Successfully taking responsibility for your life and education, especially when coming right from a challenging traditional school experience, more often looks like this:

two trend lines, one is straight, and the other is super messy
Photo credit: Image by Bernard Goldbach

What I’ve learned from my time working at Princeton Learning Cooperative is that this “messiness” is the rule, not the exception. Mistakes will be made, commitments broken, time will be “wasted.” The process often involves much weeping and gnashing of teeth for parents new to self-directed education. 

But the PLC staff doesn’t panic about all this “mess.” Why? We know it often is an essential part of the process of kids taking responsibility for their lives. We’ve seen young people go through this messy middle time after time and come out shining on the other side.
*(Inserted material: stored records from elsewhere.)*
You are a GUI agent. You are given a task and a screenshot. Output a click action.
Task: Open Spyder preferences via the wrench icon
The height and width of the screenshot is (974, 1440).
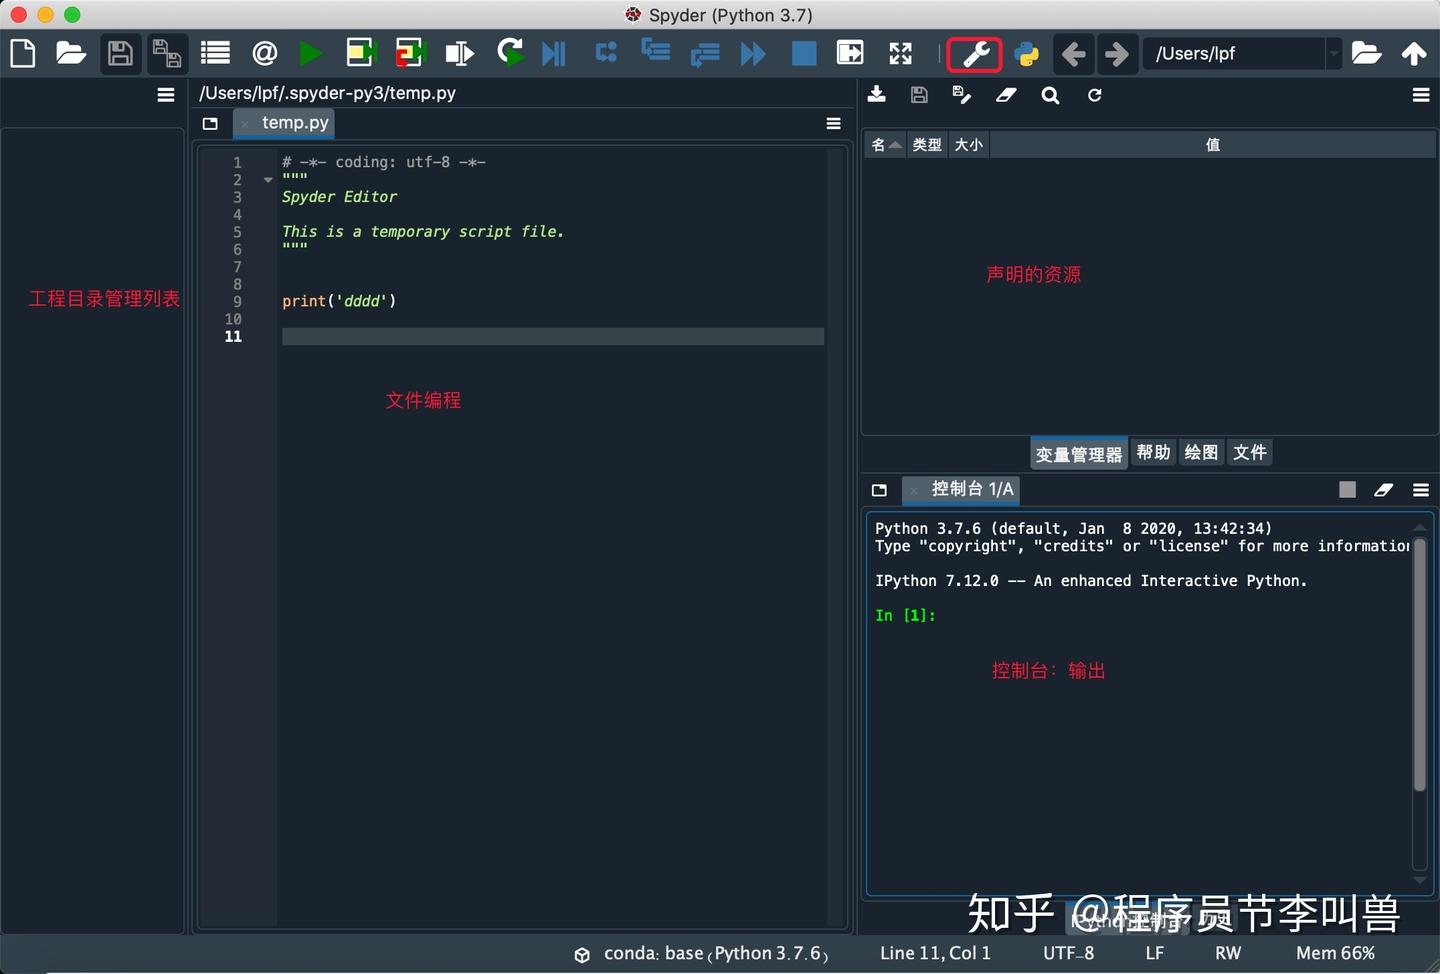point(973,54)
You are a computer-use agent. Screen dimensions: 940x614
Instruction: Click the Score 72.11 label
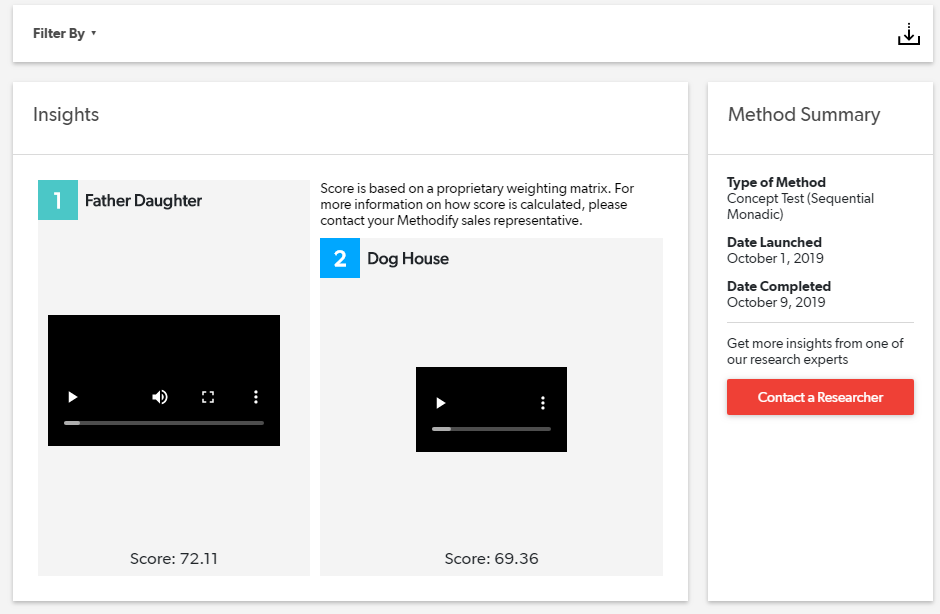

Seth Godin wrote a short, wonderful book about this hard middle part called The Dip. It is a guide for when to quit and when to persevere in any undertaking. Seth says that quitting something just because it is hard is counter-productive. If the benefits on the other side are worth the struggle, you should continue. 

For PLC’s first three years, we lived through this kind of struggle—not a lot of teen members, not a lot of money coming in, and not a lot of momentum. It would have been incredibly easy for us to quit at any point during that time, and no one would have questioned the decision. We recognized early that despite the hardships, PLC was working because the lives of the young people and staff were better. Since we knew the other side was going to be great, we just had to get through “the dip.”

It works the same way for a teenager when they have meaningful control for the first time over the decisions that affect their life. If a young person and a family can make it through that dip, through the hard part, they will benefit tremendously from feeling in control of their time. They will know how to use their time and energy more effectively to get what they want out of their lives. It is definitely worth all the trouble.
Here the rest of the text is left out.